A church in northern Mexico in a city afflicted by organized crime has been outfitted with safety-enhancing features to protect parishioners including a traffic light alert system indicating levels of safety outside and a tall concrete wall in front of the building's main façade.
St. Teresa of Avila, a Catholic church located in the Ciudad Solidaridad area of Monterrey in the northern state of Nuevo Leon has been using the system for nearly two years.
Monterrey, one of Mexico's most prosperous cities, and areas throughout Nuevo Leon experienced a spike in violence linked to drug trafficking in 2010. Over the past six years throughout Mexico more than 60,000 people have been killed in drug-related violence after the nation's president launched a military anti-drug offensive.
When a light located above a door near the church's altar is lit green it indicates that there is no danger. An amber light next to it indicates caution. A red light alerts parishioners to danger from criminal activity near the church, such as a shooting.
Some windows near prayer areas have been partially covered with cement blocks.
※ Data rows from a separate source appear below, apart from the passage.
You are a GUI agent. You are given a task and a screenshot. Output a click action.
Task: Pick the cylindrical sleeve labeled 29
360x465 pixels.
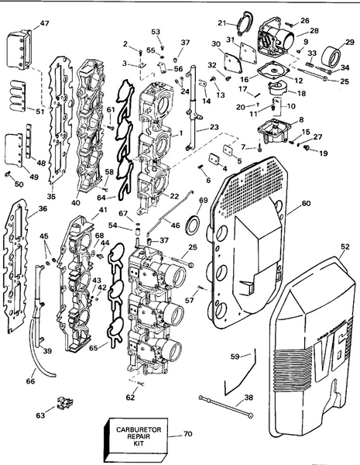(338, 59)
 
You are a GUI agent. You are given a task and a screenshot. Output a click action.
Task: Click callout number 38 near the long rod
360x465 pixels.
(247, 398)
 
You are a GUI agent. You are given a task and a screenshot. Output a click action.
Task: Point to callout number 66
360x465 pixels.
(31, 381)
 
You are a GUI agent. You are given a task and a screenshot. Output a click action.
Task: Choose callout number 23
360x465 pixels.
(213, 126)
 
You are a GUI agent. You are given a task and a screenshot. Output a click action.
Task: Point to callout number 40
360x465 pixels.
(77, 204)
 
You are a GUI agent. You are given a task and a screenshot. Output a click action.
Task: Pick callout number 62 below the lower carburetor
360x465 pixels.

The decision to add more security took place after a shooting in April of 2011, Fr. Scott McDermott, a priest from the United States at the church told AFP in a November 2012 report.
He said the shooting caused a crowd of people to attempt to enter the church while those inside didn't know what was going on.
"There was a lot of panic," he said. In addition, he said the parish has also hired eight guards at a cost of 12,000 pesos, or about $900 USD.
He said the wall in front of the church could help protect against grenades or stray bullets.
In addition, parishioners at the rear of the main worship area are able to see posters and signs with names and photos of people who are missing or have been kidnapped.